The Court acknowledged that the Takings Clause is not limited to physical takings, noting that the Supreme Court has recognized that “government regulation of private property may, in some instances, be so onerous that its effect is tantamount to a direct appropriation or ouster – and that such regulatory takings may be compensable under the Fifth Amendment.” Lingle v Chevron U.S.A. Inc., 544 US 528, 537.
The decision will be discussed in detail in a forthcoming article I wrote which will be published in the New York Law Journal, but for this blog I would like to focus on what I perceive as a fundamental error in the decision.
Unfortunately, the Court took a wrong turn in its legal analysis. It wrote, “[a] threshold inquiry in any regulatory takings claim is whether the proscribed use was part of the landowner’s title to begin with.” It held that the claimant never possessed the right to install a septic system on its property and the watershed regulations “inhere(d) in the title itself.”
While there were procedural problems in the way the claim was presented, the decision was clear error.
The Appellate Division’s holding that the right to install a septic system was never part of the “bundle of rights” the claimant acquired with title to the property is absolutely contrary to the Law of the Land. In Palazzolo v Rhode Island, 533 US 606 (2001), the Supreme Court held that a claimant does not waive his right to challenge a regulation as an uncompensated regulatory taking by purchasing property after the enactment of the regulation.
The Appellate Division was compelled to follow the holding of Palazzolo by virtue of the Supremacy Clause. Which reads:
This Constitution, and the Laws of the United States which shall be made in pursuance thereof; and all treaties made, or which shall be made, under the authority of the United States, shall be the supreme law of the land; and the judges in every state shall be bound thereby, any thing in the Constitution or laws of any state to the contrary notwithstanding.
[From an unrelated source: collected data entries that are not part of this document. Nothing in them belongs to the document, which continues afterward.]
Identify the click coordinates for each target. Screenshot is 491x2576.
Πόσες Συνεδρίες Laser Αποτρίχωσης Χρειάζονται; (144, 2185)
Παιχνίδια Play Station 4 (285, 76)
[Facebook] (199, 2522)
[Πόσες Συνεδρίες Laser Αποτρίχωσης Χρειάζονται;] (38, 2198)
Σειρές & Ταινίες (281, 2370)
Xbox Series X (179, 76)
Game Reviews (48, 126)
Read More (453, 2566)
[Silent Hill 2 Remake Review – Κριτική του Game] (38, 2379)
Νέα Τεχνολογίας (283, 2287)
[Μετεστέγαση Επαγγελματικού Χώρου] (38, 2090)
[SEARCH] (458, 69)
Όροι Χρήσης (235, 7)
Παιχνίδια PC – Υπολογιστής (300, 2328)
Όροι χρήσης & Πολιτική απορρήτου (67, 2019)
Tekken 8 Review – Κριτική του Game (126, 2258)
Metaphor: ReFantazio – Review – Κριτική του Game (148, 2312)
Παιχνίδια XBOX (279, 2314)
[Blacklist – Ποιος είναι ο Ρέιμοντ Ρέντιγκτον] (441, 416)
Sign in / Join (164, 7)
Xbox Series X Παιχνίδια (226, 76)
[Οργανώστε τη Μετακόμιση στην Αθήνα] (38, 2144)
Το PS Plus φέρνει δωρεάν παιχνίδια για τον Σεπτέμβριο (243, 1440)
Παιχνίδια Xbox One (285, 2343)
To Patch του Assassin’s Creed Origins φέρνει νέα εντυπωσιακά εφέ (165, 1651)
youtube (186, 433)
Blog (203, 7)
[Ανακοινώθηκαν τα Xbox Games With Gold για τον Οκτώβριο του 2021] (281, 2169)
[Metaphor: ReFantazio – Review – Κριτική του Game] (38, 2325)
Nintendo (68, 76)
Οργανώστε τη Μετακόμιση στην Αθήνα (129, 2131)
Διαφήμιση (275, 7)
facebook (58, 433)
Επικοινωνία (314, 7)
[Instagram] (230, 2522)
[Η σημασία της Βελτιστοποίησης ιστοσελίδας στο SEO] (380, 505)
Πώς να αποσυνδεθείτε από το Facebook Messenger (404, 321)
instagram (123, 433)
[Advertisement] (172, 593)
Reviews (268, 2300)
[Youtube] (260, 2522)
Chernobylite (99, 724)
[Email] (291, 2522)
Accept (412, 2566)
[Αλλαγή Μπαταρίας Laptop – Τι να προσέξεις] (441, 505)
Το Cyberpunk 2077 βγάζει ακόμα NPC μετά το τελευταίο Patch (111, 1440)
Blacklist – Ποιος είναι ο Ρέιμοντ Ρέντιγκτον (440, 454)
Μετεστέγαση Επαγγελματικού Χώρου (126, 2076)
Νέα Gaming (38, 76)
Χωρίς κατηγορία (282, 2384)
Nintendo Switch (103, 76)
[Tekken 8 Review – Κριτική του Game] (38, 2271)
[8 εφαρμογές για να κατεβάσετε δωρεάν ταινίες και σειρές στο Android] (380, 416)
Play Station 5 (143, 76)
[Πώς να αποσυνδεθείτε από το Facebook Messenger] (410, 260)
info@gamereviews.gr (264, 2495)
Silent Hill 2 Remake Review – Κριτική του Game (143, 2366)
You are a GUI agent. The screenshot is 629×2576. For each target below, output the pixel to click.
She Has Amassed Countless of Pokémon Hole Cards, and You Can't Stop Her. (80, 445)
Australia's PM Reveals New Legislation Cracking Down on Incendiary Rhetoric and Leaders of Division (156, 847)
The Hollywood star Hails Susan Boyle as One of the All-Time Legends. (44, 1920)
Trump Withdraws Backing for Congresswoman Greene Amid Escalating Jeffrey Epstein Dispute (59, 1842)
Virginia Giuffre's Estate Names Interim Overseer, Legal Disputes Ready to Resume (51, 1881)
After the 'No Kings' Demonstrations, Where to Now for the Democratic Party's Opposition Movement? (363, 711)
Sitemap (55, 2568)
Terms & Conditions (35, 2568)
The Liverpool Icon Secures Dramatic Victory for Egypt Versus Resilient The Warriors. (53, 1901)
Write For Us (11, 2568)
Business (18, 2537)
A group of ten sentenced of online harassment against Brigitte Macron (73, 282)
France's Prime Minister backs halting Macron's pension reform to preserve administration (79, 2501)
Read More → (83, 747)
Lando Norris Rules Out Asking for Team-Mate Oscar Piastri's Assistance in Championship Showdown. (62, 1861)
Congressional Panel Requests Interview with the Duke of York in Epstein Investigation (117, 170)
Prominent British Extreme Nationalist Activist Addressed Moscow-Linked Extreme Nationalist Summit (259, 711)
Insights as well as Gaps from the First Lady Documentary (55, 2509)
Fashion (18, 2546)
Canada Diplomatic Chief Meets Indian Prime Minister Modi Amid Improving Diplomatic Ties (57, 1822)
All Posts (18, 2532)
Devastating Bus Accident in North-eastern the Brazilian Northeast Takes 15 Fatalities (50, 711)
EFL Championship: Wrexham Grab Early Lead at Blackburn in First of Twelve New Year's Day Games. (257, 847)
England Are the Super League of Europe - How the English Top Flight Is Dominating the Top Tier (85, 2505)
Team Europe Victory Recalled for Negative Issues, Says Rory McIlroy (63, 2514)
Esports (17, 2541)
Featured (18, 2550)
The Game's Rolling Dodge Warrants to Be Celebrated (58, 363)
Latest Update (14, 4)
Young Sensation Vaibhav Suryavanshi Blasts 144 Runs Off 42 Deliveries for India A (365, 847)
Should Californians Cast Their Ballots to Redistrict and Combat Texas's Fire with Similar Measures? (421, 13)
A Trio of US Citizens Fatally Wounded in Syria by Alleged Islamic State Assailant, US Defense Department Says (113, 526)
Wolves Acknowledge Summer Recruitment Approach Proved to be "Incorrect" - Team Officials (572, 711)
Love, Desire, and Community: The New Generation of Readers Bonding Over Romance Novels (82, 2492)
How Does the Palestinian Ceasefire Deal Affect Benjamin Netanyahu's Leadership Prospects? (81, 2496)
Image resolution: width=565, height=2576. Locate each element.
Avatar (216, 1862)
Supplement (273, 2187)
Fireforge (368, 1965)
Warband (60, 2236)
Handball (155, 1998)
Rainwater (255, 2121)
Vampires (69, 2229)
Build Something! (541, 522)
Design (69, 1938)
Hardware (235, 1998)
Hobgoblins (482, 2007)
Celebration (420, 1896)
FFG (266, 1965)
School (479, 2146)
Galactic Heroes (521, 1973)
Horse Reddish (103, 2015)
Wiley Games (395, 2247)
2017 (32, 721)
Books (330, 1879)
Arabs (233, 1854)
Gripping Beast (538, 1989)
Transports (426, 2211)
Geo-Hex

U.S. Const., Art. VI, Sec. 2.
Thus a Supreme Court ruling is binding on state courts if involving a constitutional issue.
The Supreme Court of the United States has appellate jurisdiction over federal questions arising either in state or federal proceedings, and, by reason of the Supremacy Clause, the decisions of that court on national law have binding effect on all lower courts whether state or federal. United States ex. rel. Lawrence v Woods, 432 F2d 1072, 1075-1076 (7th Cir. Ct. 1970) cert. den. 402 US 903.
The Second Department was bound to follow the holding of Palazzolo, not Matter of Gazza v New York State Dept. of Envtl. Conservation, 89 NY2d 603, and Kim v City of New York, 90 NY2d 1. (There were two more decisions decided by the Court of Appeals at the same time, Basile v Town of Southampton, 89 NY2d 974, and Anello v Zoning Board of Appeals, 89 NY2d 535.) But these decisions have been criticized as being inconsistent with the nature of property rights and inconsistent with United States Supreme Court precedent and the Rule of Law.
To be absolutely clear, Gazza and the other decisions were overruled by the United States Supreme Court which controls by virtue of the Supremacy Clause. Simply put, there is no time limit on the Taking Clause.